(TEXT EXCERPT Opens)

North American association TLMI’s latest Market Watch report, produced in partnership with the consultancy LPC and analyzed in this issue of L&L by Andy Thomas-Emans, makes for fascinating reading.
Amid a host of thought-provoking revelations, it shows that – despite the pandemic – sales revenues increased for 72 percent of the surveyed TLMI converter members, with 19 percent reporting sales declines. For those whose business volumes increased, 23 percent reported 15 percent sales growth for the first three quarters of 2020 compared to the same period a year earlier, while 13 percent reported sales up by more than 20 percent.
As per the Finat Radar report, which asked similar questions of European label converters, growth and decline were largely dictated by which end user markets the converters serve. The food, beverage and household chemical sectors surged amid consumer habit changes brought on by the pandemic; entertainment and hospitality, automotive and durables all experienced significant declines.
The figures are more positive than expected, but the underlying trends makes sense. Where it gets even more interesting is the variation in sales growth or decline among converting companies of different sizes.
The TLMI Market Watch report divided converters into four categories depending on annual sales. These range from the smaller companies with annual sales under 6m USD (22 percent of the sample), to the 6-15m USD sales category (33 percent of the sample), to 15-35m USD (25 percent) and the large converter and converter groups with over 35m USD annual sales (20 percent). The study shows that converters with the highest growth rates fell mainly into two categories: the biggest (annual sales over 35m USD) or the smallest (sales under 6m USD).

(TEXT EXCERPT Closes)
(THE DATA Opens)

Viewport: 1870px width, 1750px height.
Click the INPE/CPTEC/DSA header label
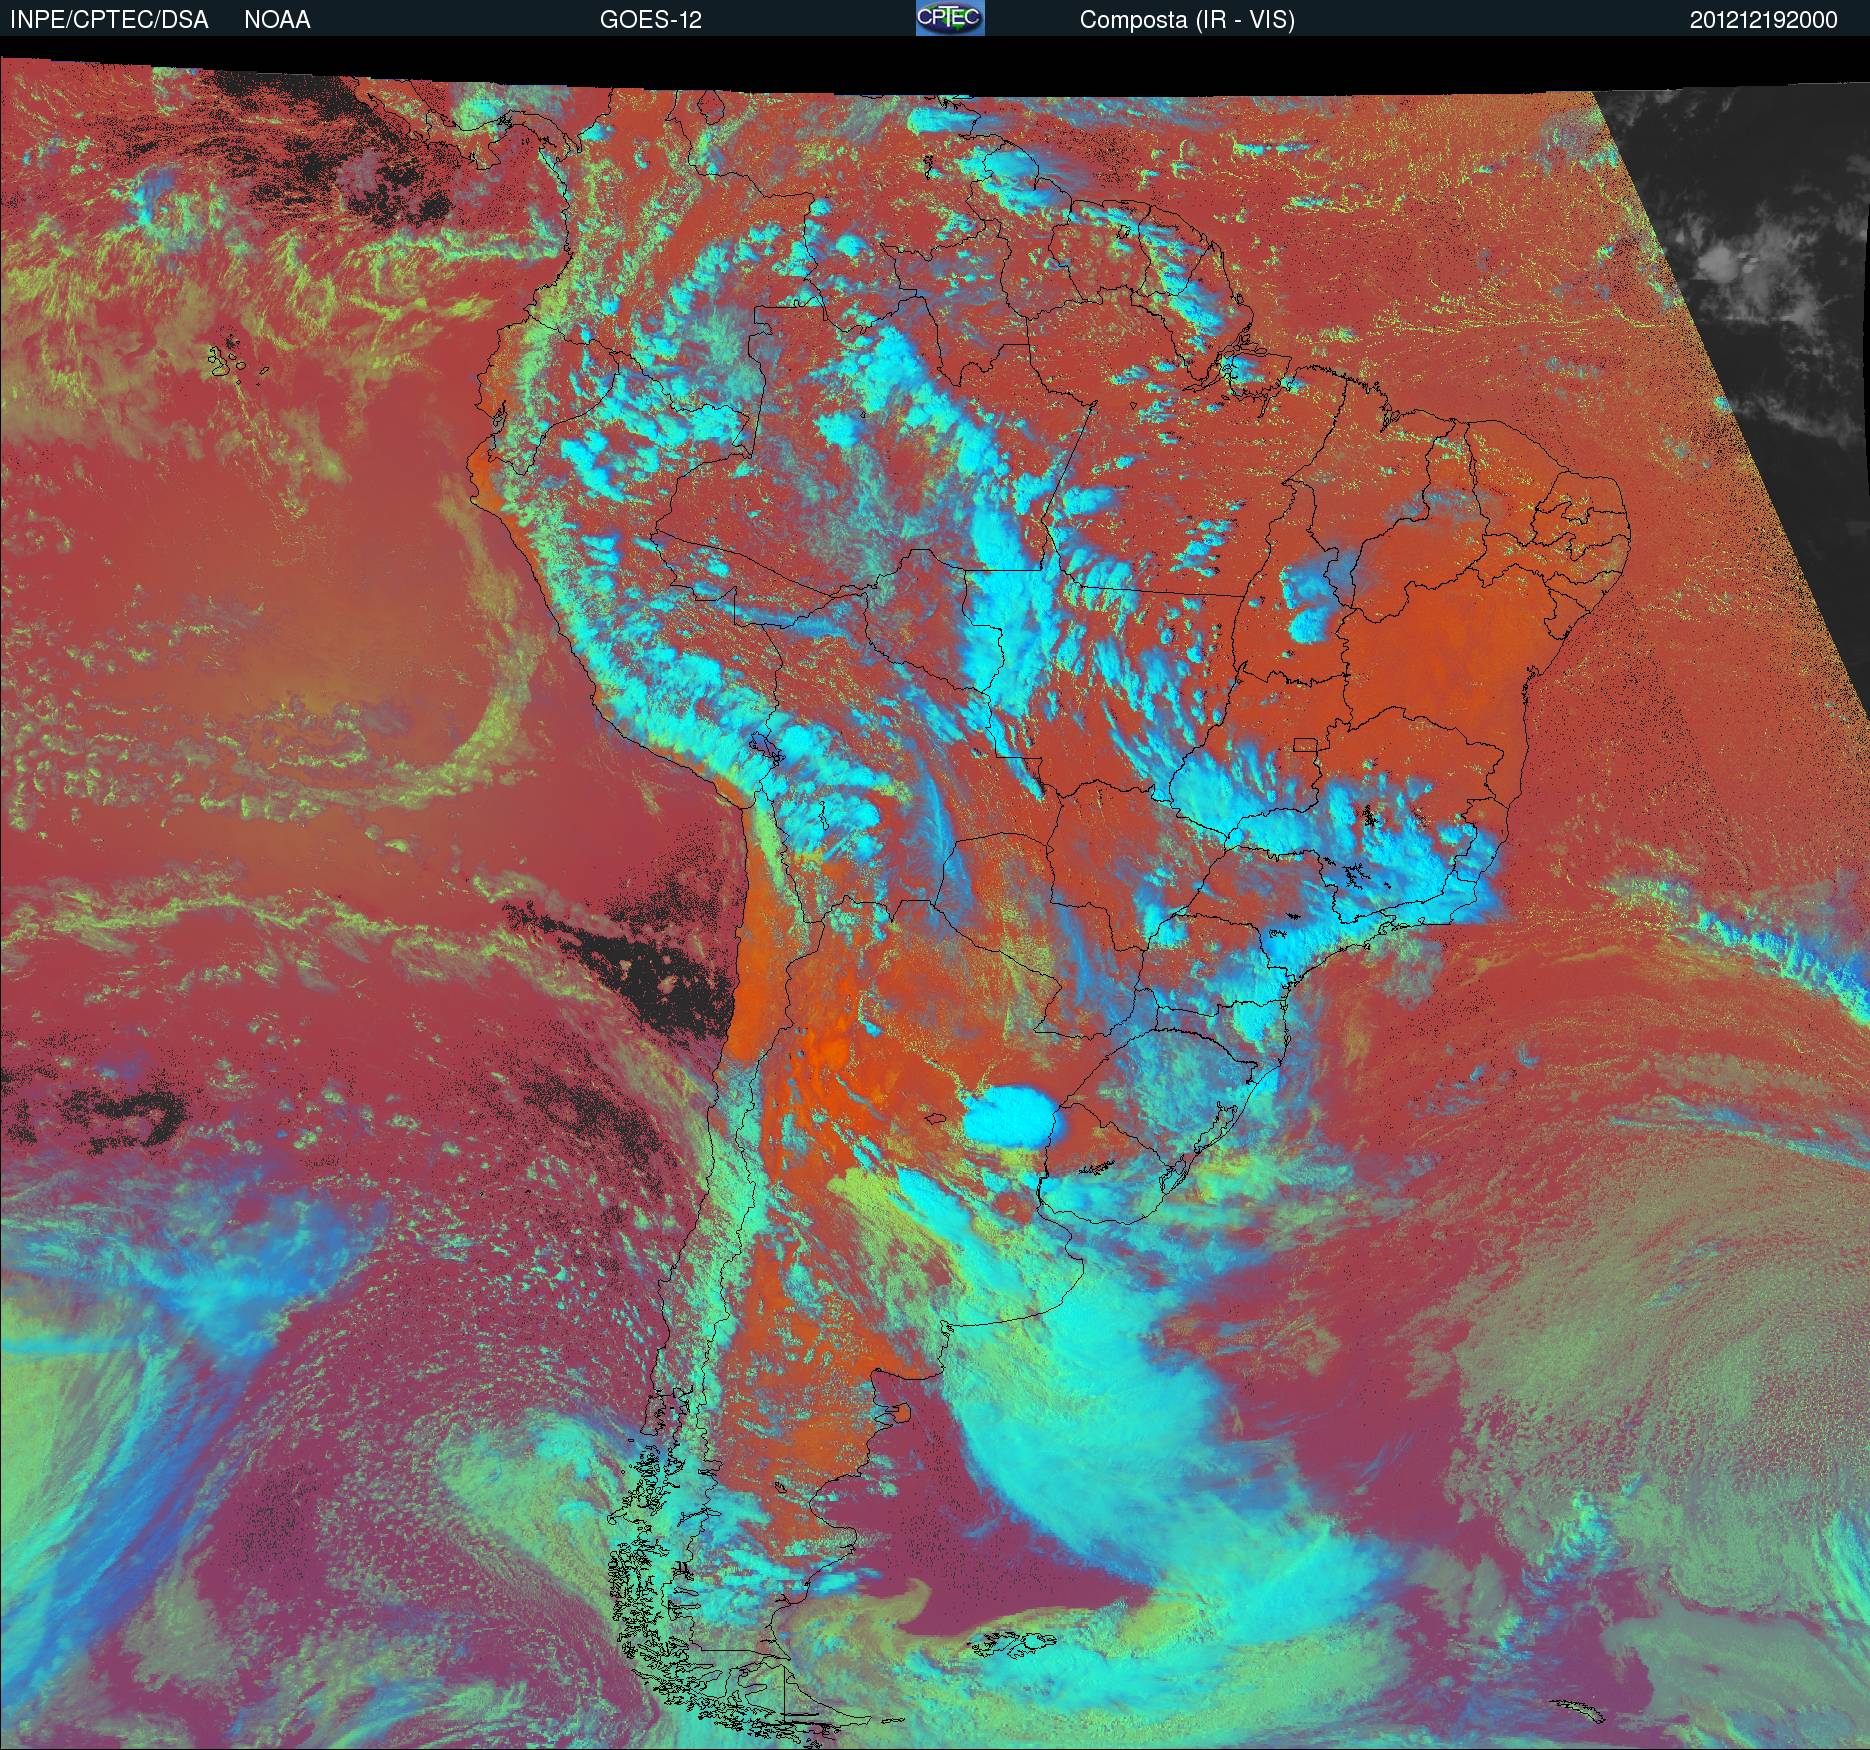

(THE DATA Closes)

Rewrite the passage of the TLMI Market Watch text that begins with "The figures are" and ends with "under 6m USD).", putting "yearly revenue" wherever "annual sales" appears.

The figures are more positive than expected, but the underlying trends makes sense. Where it gets even more interesting is the variation in sales growth or decline among converting companies of different sizes.
The TLMI Market Watch report divided converters into four categories depending on yearly revenue. These range from the smaller companies with yearly revenue under 6m USD (22 percent of the sample), to the 6-15m USD sales category (33 percent of the sample), to 15-35m USD (25 percent) and the large converter and converter groups with over 35m USD yearly revenue (20 percent). The study shows that converters with the highest growth rates fell mainly into two categories: the biggest (yearly revenue over 35m USD) or the smallest (sales under 6m USD).